**TASK DESCRIPTION:** Reproduce the portion of the malaria funding article below, everything from "The warning came" down to "gross domestic product.".

**TEXT UNDER STUDY:**
┌──

ADDIS ABABA, Feb 14 – African Union leaders have warned that malaria could surge to more than 400 million cases annually and over one million deaths across the continent if funding gaps are not urgently addressed.
The warning came as the African Union Malaria Progress Report 2025 was presented at the 39th AU Summit in Ethiopia. The report projects that a 30 percent reduction in financing would lead to 146 million additional malaria cases and 397,000 extra deaths by 2030, with children under five accounting for three quarters of the fatalities. Economic losses from such a scenario are estimated at 37 billion US dollars in lost gross domestic product.
Dr. Pakishe Aaron Motsoaledi, South Africa’s Minister of Health speaking on behalf of President Cyril Ramaphosa, pointed to a broader shift in global health partnerships. “In the past five years, official development assistance for health has declined significantly, and multilateral partnerships are increasingly replaced by bilateral agreements,” he said. He highlighted that next-generation technologies, including new vaccines, antimalarial treatments, and diagnostics, offer hope to save millions of lives and keep the continent on track toward malaria elimination.
“But we can only realise this promise if we secure the necessary financing,” he told heads of state.
Despite the looming risk, the report highlights progress in technology deployment. In 2025, 74 percent of insecticide treated nets distributed were dual active ingredient nets, up from 20 percent in 2023, offering 45 percent better protection against resistant mosquitoes. Vaccine rollout has also accelerated: 24 countries distributed 28.3 million WHO-approved malaria vaccine doses to children under five in 2025, compared with 10.5 million in 2024. Two spatial repellent products were prequalified for the first time in decades, and 22 countries planned seasonal malaria chemoprevention campaigns.
The report also stresses the importance of local production to improve supply security. Africa imports 99 percent of its vaccines and 95 percent of medicines. Nigeria has partnered to produce antimalarial treatments and rapid diagnostic tests domestically and is moving to manufacture next-generation nets. The African Medicines Agency, ratified by 31 countries, is harmonising regulatory frameworks to accelerate approval of new health products.
Heads of state stressed that domestic financing must complement international support. Member states pledged to scale up resource mobilisation, strengthen national health financing sustainability plans, and expand innovative funding mechanisms. End Malaria Councils and Funds in 12 countries have mobilised over 200 million US dollars through public-private partnerships.
Leaders also called on global partners to revive the World Bank’s Malaria Booster Programme, which committed more than one billion US dollars between 2005 and 2010. They argued that a renewed programme could close financing gaps, deploy next-generation tools, reinforce community health worker programmes, and build climate-resilient health systems.

└──

Stored data
┌──

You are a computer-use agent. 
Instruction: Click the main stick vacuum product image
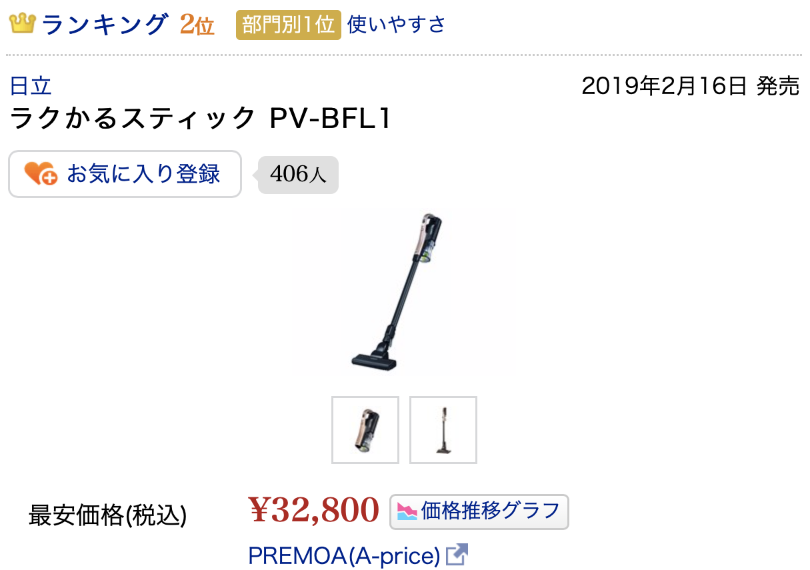click(x=403, y=290)
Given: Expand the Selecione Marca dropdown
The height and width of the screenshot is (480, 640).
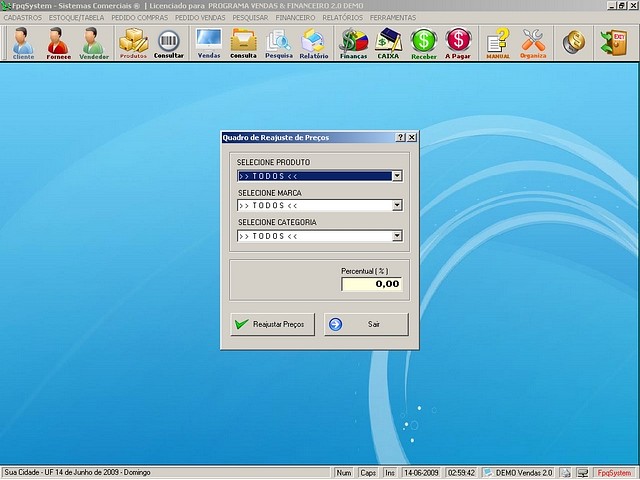Looking at the screenshot, I should click(x=397, y=206).
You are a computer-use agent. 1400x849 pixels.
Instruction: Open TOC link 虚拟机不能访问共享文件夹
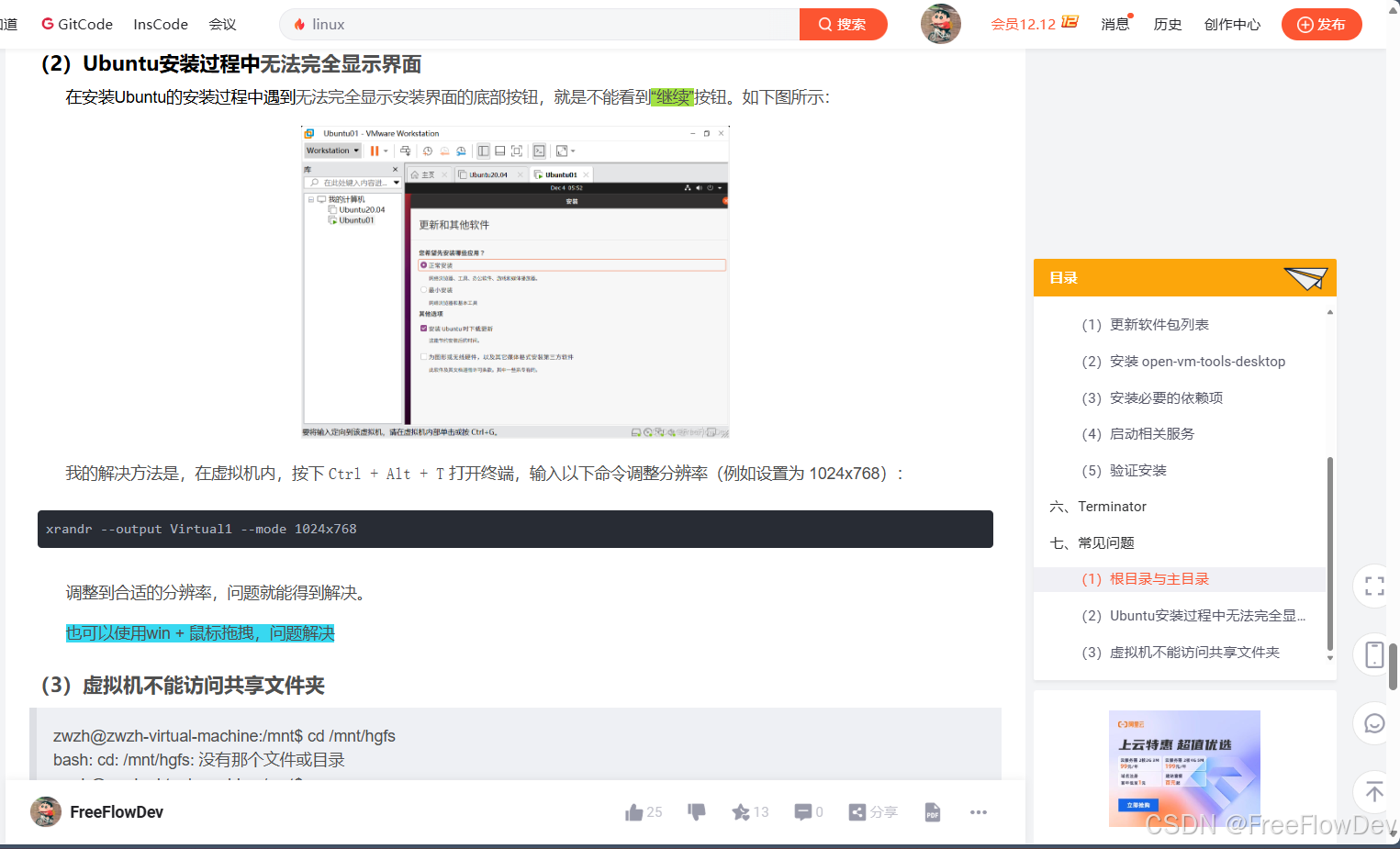pyautogui.click(x=1181, y=652)
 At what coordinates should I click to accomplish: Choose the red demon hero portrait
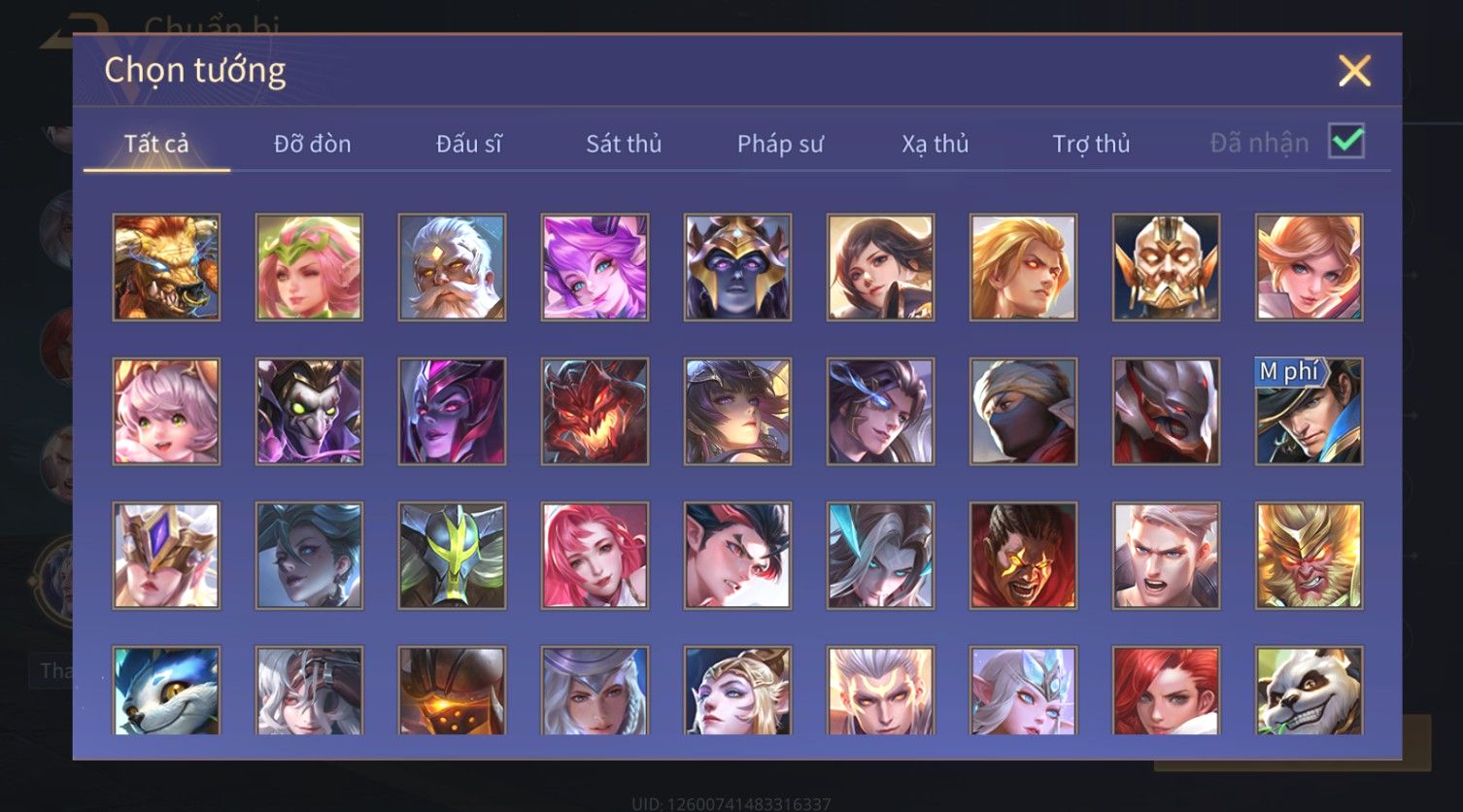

└──

**ANSWER SPACE:**
The warning came as the African Union Malaria Progress Report 2025 was presented at the 39th AU Summit in Ethiopia. The report projects that a 30 percent reduction in financing would lead to 146 million additional malaria cases and 397,000 extra deaths by 2030, with children under five accounting for three quarters of the fatalities. Economic losses from such a scenario are estimated at 37 billion US dollars in lost gross domestic product.